▸ **Exercise prompt**: Copy out each line of the data that includes the string "coordinates".

Stored data entries:

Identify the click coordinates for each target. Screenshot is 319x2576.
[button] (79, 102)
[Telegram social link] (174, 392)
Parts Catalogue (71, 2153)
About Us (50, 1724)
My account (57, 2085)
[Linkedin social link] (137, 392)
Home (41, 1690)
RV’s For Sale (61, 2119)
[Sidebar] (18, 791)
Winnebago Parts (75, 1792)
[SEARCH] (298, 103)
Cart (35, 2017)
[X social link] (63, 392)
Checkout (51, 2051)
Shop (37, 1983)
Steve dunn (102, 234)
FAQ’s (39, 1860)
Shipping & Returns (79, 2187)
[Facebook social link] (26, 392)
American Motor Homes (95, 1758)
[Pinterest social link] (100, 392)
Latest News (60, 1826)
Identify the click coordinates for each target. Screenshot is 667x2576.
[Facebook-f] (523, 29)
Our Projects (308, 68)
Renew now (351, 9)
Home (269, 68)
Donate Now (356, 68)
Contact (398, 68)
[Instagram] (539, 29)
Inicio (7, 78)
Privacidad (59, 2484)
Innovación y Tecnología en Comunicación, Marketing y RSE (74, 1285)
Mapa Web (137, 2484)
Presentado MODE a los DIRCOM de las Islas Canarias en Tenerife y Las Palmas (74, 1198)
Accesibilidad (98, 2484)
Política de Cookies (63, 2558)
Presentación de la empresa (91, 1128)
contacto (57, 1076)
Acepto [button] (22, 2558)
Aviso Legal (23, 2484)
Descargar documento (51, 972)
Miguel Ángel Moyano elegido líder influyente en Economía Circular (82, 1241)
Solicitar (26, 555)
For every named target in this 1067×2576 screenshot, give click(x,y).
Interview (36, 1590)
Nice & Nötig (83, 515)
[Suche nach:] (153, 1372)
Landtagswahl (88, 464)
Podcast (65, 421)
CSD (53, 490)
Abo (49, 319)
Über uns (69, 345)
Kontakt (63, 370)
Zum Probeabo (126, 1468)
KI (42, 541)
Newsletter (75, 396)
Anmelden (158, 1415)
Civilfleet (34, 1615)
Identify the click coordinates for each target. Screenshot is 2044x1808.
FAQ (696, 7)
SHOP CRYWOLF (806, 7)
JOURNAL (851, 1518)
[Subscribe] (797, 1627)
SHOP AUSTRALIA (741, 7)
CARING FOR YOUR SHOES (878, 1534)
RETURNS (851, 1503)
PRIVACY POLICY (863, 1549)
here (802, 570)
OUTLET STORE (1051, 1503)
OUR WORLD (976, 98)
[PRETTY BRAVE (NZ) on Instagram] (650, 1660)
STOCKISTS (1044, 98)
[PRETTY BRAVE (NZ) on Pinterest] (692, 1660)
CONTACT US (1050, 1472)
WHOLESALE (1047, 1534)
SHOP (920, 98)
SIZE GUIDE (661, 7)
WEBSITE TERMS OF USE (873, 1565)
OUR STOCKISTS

▸ **Task output**:
Identify the click coordinates for each target. Screenshot is 319x2576.
Identify the click coordinates for each target. Screenshot is 667x2576.
Identify the click coordinates for each target. Screenshot is 2044x1808.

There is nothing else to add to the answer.